Por Camila Scramim Rigo

A escola é parte integrante da sociedade e reflexo de seu modus operandi. Está inserida no espaço e no tempo das comunidades – e somente por uma escolha deliberada de seus gestores e docentes não é influenciada por elas em maior grau. Escolha que também reflete as opções da sociedade que a provê.

O educador é reflexo da sociedade – aprendeu a agir dentro de seus princípios e limites. Um limite evidente da nossa sociedade é sua fragmentação. De um lado estamos nós, do outro, eles.

Existe a preocupação com a violência, com a segurança e com o patrimônio da escola, o que explica parte da hesitação em abri-la para a comunidade – num sentido mais concreto, material.

Existem também as inseguranças do educador que impedem seu diálogo com a comunidade – mesmo com aquela parte que freqüenta sua sala de aula, dia após dia. Entre suas preocupações está a garantia dos valores e dos bons costumes preconizados pelo fragmento da sociedade a que pertence.

Curiosamente, a forma de defesa de valores e bons costumes privilegiada pelos educadores se assemelha muito à forma como defendem o patrimônio material da escola: encastelam-se e evitam a presença de assuntos e opiniões indesejáveis. Na maioria das vezes, exigem adesões à sua forma de pensar. Evita-se assim o risco de se confrontar com o que acontece do lado de fora da escola (fonte de sofrimento e impotência) e o risco de não se saber argumentar (e permitir a disseminação de ideologias contrárias às próprias).

Os conteúdos escolares – indispensáveis, sendo missão intransferível do educador – são freqüentemente utilizados como refúgio para protegê-lo dos riscos desse diálogo aterrador.

Assim, a escola paulatinamente se constitui num ambiente sem razão de ser: não transforma, não preserva, não estimula, não se posiciona, não ensina, não aprende. Até mesmo os conteúdos tornam-se estéreis, tamanho o distanciamento e a falta de interlocução com a realidade.

O educador com postura sócio-comunitária é aquele que atua como interlocutor e intérprete da realidade, caminhando com o educando por um espaço nunca completamente mapeado.

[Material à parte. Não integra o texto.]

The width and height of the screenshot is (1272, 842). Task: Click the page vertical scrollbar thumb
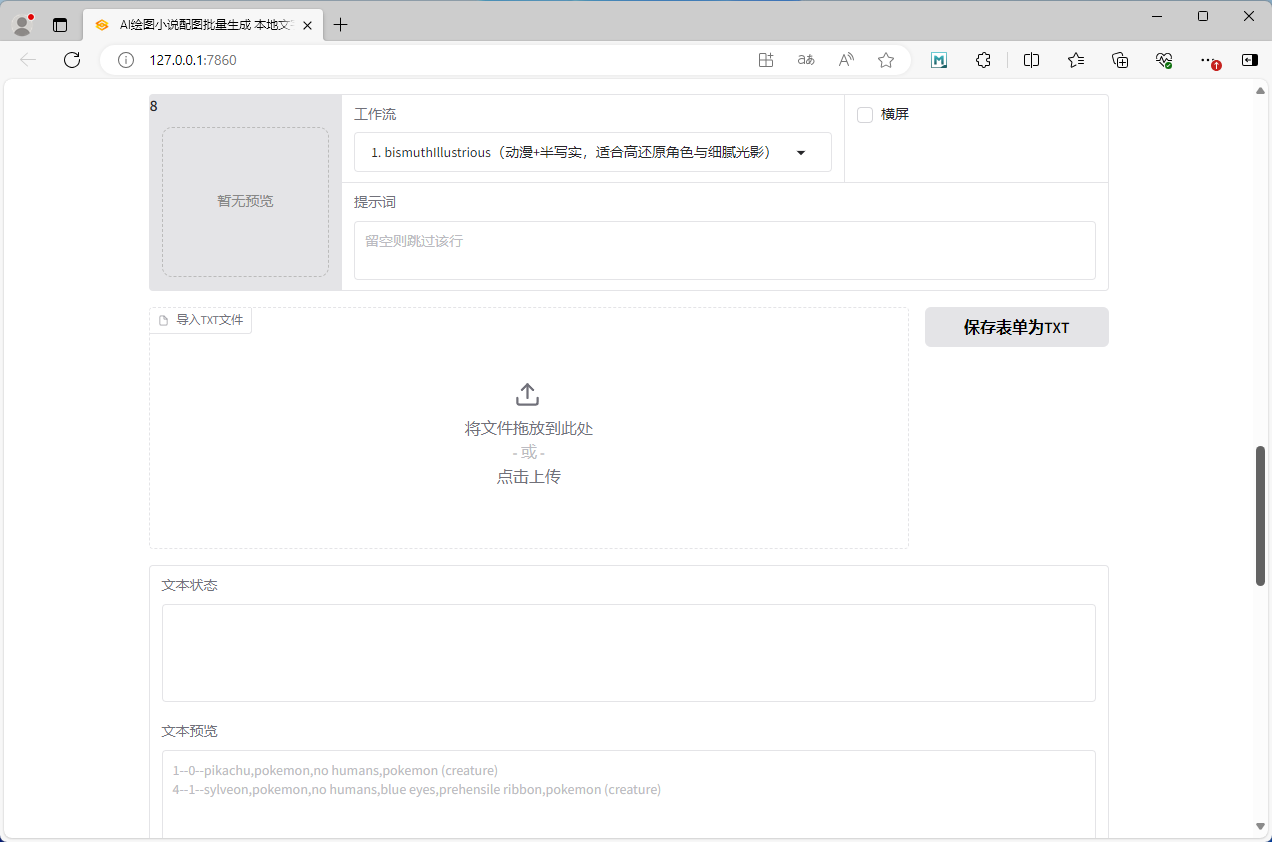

Está em contato com a realidade e tem como principal prática o diálogo, correndo todos os riscos inerentes. Será ele uma criatura com coragens e poderes superiores? Um inconsequente, um mártir, um masoquista, um suicida?

Um educador com postura sócio-comunitária tem, acima de tudo, uma profunda crença no educando. Confia nas tentativas que ele fez para entender seu mundo e nas competências que desenvolveu para sobreviver. Confia que pode contribuir para que os entendimentos de seus educandos possam ser ampliados – assim como os seus próprios.

Não se vê como detentor de respostas e, apesar de também se assustar com a realidade, recupera a coragem ao retomar seu propósito inicial: ajudar o educando a lidar com seu mundo, por mais conturbado que seja. Por exemplo, uma família desestruturada não paraliza este educador: ele confia na capacidade de seu educando de encontrar formas de lidar com sua realidade.

Uma das maiores forças do educador com postura sócio-comunitária vem, portanto, da consciência de seus limites, da certeza de que a educação se realiza apesar da escola e da convicção de que suas chances de influenciar positivamente no processo educativo serão tanto maiores quanto maior for o seu envolvimento com as questões preementes de seus alunos.